> [COMPLETE THE FOLLOWING]
- 1) List every programming language named in the DOOMQL comment thread.
- 2) Using the DOOMQL comment thread, decide whether each statement agrees with it. Answer yes or no for each, and quote the words that decide it.
(a) The main game loop is written in Python.
(b) lvogel already knew about SpacetimeDB.
(c) id Software made Catacomb 3D.
- 3) Continue the DOOMQL comment thread from its last line.

> [PASSAGE]
== == ==

In Pure SQL [caveat in super-fast TV advert disclaimer voice: if you define “pure SQL” as including 150 lines of Python for the main game loop and input processing]

Though doing all the game state updates and rendering in SQL is impressive.

boredinstapanda 3 days ago

Reminds me of the text mode Doom before the ASCII mode video drivers.

I couldn't find the site after a quick search,maybe the wayback machine.

valorzard 3 days ago

Feel like the logical extreme of this is a database built for multiplayer games, something like: https://github.com/clockworklabs/SpacetimeDB

Though there, you are still writing the main game logic in Rust or C#

  • crooked-v 3 days ago

    "Just build all the logic directly in the DB" is something I've thought about before for simple multiplayer online RPGs and the like, where quite a lot of things are effectively just a direct mapping from database to screen. But, using the general idea for 'twitch' gaming is really wild.

  • lvogel 3 days ago

    Yea, I actually thought of the viability of SQL for games while working on DOOMQL. It's just so easy to express a lot of game logic in SQL queries. As an avid OSRS player I was thinking about doing a simple MUD/MMO next.

    Thanks for the pointer to SpacetimeDB - haven't heard of it before!

    • all2 3 days ago

      My understanding is that Spacetime db embeds the "system" component of an ECS into a DB. The rest of the ECS is in there too.

      I briefly looked into it, but never got past that fundamental piece.

ant6n 3 days ago

It’s a very cool accomplishment. As a nerd of early shooters, I do wonder whether it’s fair to call it Doom-like. It’s clearly more untextured Wolfenstein 3d.

Are we sufficiently far from 1993 to just “round” it all to being Doom-like? certainly it’s better for eyeballs.

  • johnisgood 3 days ago

    Yeah, it is definitely Wolfenstein 3D in my opinion. Many Doom-clones are. Maybe Wolfenstein 3D is a Doom-clone in itself? I dunno, I do not know the history. Can anyone enlighten me?

    • nemomarx 3 days ago

      Wolfenstein came first, Doom followed from the same team. While some doom clones at the time continued to use the Wolfenstein engine it was fairly brief. Rise of the triad is I think the most impressive one using basically the Wolfenstein model?

      • int_19h 15 hours ago

        Catacomb 3D (also by id Software) came first. Wolfenstein 3D was a further development of the same tech that happened to be much more popular, hence why people mostly remember that.

        As I recall there were a few games using a similar engine at the time, it's just that they didn't left much of an impression. Some examples would be Blake Stone and Corridor 7.

== == ==

> [DATA]
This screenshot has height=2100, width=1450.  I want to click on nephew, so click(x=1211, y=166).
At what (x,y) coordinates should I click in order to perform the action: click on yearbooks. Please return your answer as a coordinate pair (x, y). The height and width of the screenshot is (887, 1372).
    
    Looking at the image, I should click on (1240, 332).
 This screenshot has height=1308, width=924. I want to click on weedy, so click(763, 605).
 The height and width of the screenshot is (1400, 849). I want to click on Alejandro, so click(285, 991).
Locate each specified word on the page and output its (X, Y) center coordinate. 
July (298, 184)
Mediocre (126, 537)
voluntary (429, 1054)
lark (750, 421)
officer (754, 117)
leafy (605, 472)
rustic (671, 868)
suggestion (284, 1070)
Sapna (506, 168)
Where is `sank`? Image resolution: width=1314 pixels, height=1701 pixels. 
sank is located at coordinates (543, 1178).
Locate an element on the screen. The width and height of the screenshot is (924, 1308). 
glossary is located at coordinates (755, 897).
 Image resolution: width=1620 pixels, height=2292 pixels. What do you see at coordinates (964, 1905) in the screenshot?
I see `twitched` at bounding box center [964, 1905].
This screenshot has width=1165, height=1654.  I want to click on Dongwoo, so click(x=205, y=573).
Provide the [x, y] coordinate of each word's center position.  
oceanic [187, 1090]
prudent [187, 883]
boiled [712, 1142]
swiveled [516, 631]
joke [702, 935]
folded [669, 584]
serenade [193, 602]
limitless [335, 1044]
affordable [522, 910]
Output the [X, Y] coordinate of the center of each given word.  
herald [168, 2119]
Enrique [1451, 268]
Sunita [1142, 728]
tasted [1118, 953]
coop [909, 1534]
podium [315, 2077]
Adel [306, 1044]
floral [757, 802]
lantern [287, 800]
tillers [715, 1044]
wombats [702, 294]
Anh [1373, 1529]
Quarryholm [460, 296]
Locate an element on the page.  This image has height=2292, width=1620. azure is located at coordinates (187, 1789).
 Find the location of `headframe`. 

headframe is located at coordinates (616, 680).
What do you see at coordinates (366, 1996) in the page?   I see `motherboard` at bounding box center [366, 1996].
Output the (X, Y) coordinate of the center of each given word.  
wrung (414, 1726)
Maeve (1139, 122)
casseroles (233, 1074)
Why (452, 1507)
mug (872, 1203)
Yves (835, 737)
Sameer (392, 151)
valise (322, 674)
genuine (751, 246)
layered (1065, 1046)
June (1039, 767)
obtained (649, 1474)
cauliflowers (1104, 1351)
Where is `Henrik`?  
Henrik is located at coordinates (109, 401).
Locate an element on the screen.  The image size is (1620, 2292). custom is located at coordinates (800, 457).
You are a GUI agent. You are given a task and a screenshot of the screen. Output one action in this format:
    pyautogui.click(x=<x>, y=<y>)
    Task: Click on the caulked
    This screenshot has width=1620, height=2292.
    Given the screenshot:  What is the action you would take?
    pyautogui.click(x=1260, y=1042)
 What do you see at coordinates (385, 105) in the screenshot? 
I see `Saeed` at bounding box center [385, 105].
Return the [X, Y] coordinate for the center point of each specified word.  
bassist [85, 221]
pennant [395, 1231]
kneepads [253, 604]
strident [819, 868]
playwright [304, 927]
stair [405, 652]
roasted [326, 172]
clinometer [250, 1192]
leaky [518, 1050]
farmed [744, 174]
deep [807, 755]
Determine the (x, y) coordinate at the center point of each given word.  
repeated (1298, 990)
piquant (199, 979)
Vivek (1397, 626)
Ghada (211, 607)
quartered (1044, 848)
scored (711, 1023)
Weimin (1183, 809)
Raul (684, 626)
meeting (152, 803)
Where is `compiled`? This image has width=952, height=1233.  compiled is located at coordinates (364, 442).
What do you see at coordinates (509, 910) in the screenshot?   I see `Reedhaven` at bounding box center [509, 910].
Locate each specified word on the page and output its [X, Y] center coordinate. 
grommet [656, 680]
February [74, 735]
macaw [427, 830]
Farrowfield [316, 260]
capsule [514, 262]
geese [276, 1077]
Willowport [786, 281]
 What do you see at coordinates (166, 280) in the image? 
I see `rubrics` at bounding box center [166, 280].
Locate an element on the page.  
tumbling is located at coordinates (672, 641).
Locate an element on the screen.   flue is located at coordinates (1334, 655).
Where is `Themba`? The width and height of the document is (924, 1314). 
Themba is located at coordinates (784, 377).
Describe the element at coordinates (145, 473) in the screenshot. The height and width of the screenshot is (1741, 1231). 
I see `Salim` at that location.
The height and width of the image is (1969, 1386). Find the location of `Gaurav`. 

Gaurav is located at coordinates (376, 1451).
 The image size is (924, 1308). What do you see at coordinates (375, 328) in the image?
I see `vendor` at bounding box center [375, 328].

== == ==

> [TASK RESPONSES]
- 1) SQL, Python, Rust, C#

- 2)
(a) Yes: "150 lines of Python for the main game loop and input processing"
(b) No: "haven't heard of it before!"
(c) Yes: "Catacomb 3D (also by id Software) came first."

- 3)
      • jandrese 3 days ago

        Depends where you want to draw the line. You could trace the lineage all the way back to Rogue with its grid map where the player is fixed to the grid and moves in full block increments. Then you had those 3D maze games where you were still on the grid and stuck moving in cardinal directions, but you got a 3D representation of the area. Then Wolfenstein allowed the player to move freely on the same grid map. Finally Doom (finally!) dispensed with the grid and made the map out of vectors.

        • wduquette 3 days ago

          Not knocking your history, but I gotta say that Wolfenstein-3D was like nothing I'd ever seen...and I played the original Wolfenstein on the Apple II--and the original Wizardry as well, which is a lot more to the point than Rogue IMHO. The Wizardry map grid and the Wolfenstein-3D map grid are really similar, now that I think about it.

  • omoikane 3 days ago

    Part of the brilliance of Doom has got to be this short one-syllable name, so all later games that did raycasting would call themselves "Doom-like" as opposed to "Wolfenstein-like". The latter is just too many syllables.

flykespice 3 days ago

The previous trend was about trying to run DOOM on as many constrained devices as possible

now it has evolved to trying to prove turing-completeness on the least places you'd expect it to be.

OhMeadhbh 3 days ago

"Programming languages differ not so much in what they make possible, but in what they make easy."

phoenixhaber 3 days ago

I once made a doom emulator with a bandsaw and a pile of toothpicks but unfortunately I had difficulties cross compiling to a dumpster fire of banana peels.